There are three aspects of the Iran Nuclear Deal: technical adequacy, enforceability, and the path forward after the expiration of some of its provisions. As long as the JCPOA remains in place, for the duration of the agreement we are guaranteed a minimum one-year delay between our detection of their violation and the time Iran has the fissile material for its first nuclear bomb. This one-year breakout time was chosen to give the world adequate time for a diplomatic, economic, and, if necessary, military response.

What will happen next? Ideally, Congress will do nothing in response to President Trump’s announcement. Per the Iran Nuclear Agreement Review Act of 2015, President Trump’s decertification of the agreement gives lawmakers 60 days to decide whether to take a tougher approach to Iran. Congress could either unilaterally reimpose sanctions, attempt to force a renegotiation of the agreement, or simply do nothing. If Congress passes laws that reimpose sanctions at a time when Iran remains in compliance, the United States would unilaterally abrogate the deal. This move would accomplish little, since Iran would almost certainly cease compliance with their obligations while retaining most commercial benefits of the agreement.

Alternatively, lawmakers could also insist that the P5+1 countries (the United States, Russia, China, France, the United Kingdom, and Germany) and Iran return to the negotiating table in the future to strengthen the deal. The problem here is that our international partners in the P5+1 have clearly stated that there is little appetite for renegotiation. A return to the bargaining table is particularly unrealistic if Congress attempts to attach conditions to Iran’s misbehaviors in the non-nuclear arena, because some members of the international coalition—mainly Russia—are not uniformly opposed to Iran’s problematic behaviors in non-nuclear areas such as Syria and Iraq. Regardless, the agreement would remain in place if Congress does nothing in the next 60 days, and Iran’s nuclear activities would continue to be contained.

Future diplomatic efforts may strengthen the Iran Nuclear Deal and extend it in duration. These efforts could build upon the success of the deal and target several areas: an improved and more prompt inspection regime, stockpile limits on enriched uranium, enrichment limits below the 20 percent threshold needed for nuclear weapons, adoption of regional enrichment and reprocessing programs, and a permanent ban on plutonium and uranium metallurgy, even for conventional purposes. Future efforts could also focus on a prohibition on other activities only relevant to nuclear weapons. It is likely that these strengthened terms would have to be negotiated in the context of regional understandings that would also constrain Iran’s neighbors from becoming nuclear-threshold states.

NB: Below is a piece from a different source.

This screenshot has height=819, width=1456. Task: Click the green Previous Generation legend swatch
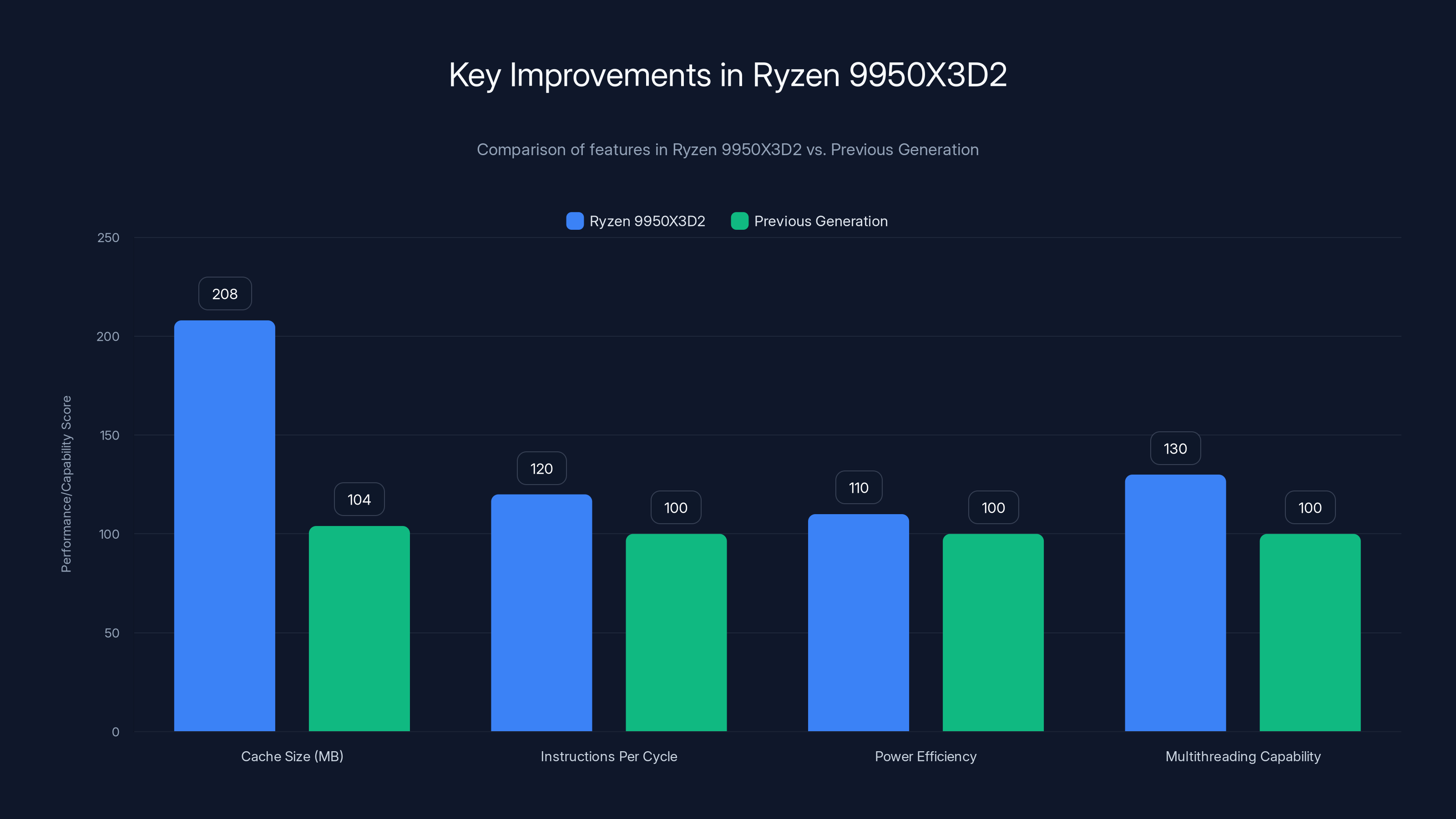(x=740, y=222)
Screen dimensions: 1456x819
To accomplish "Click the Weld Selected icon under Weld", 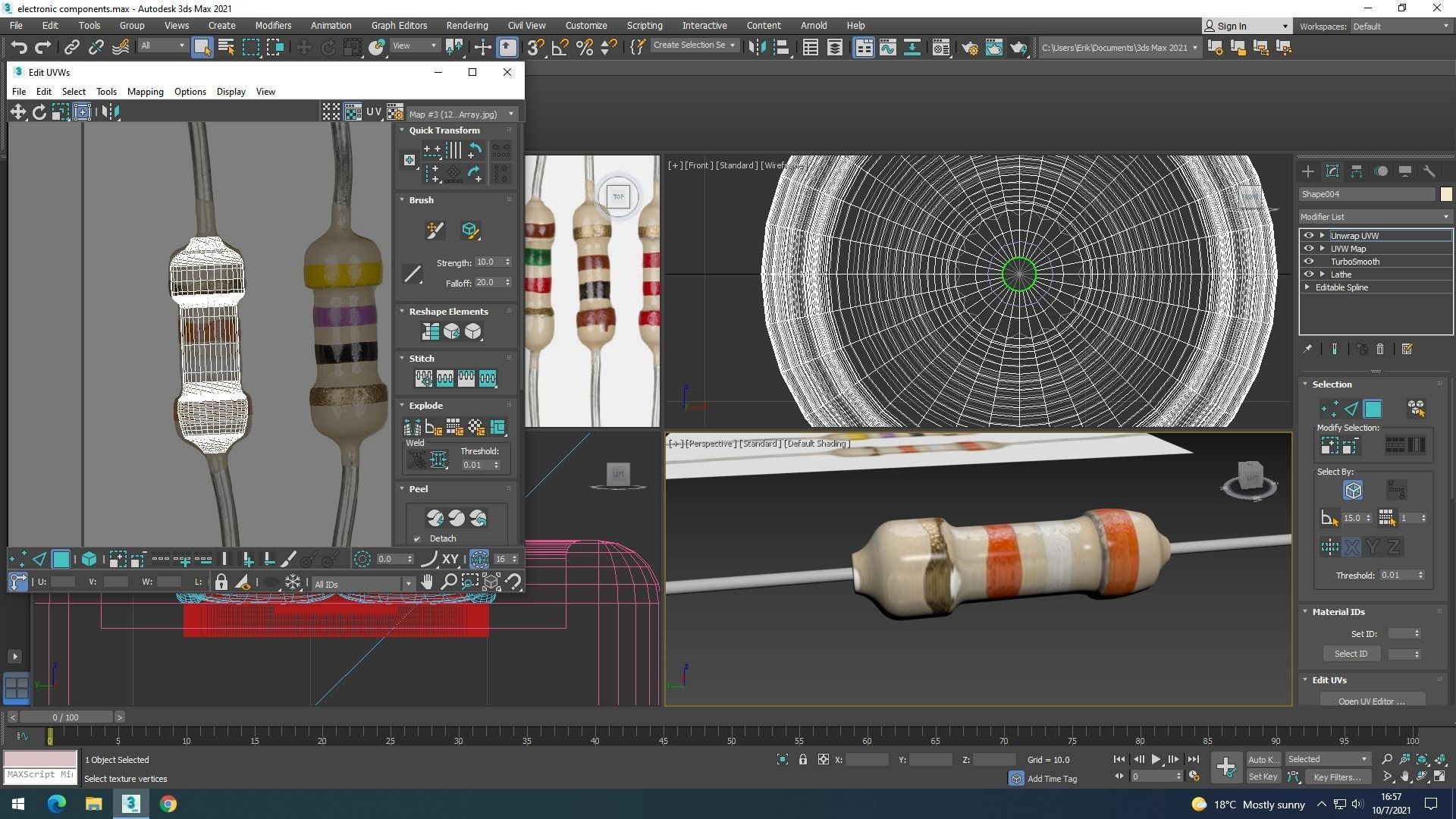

None of these potential areas for future improvement weaken the argument to maintain the deal intact as the United States and its international partners negotiated it. Retaining the JCPOA intact gives the United States and the international community the best chance of negotiating permanent regional understandings to avoid the existential threat of an uncontrolled nuclear arms race in the Middle East. If we succeed at that, history will judge what we already know—the Iran Nuclear Deal fulfilled its mission successfully.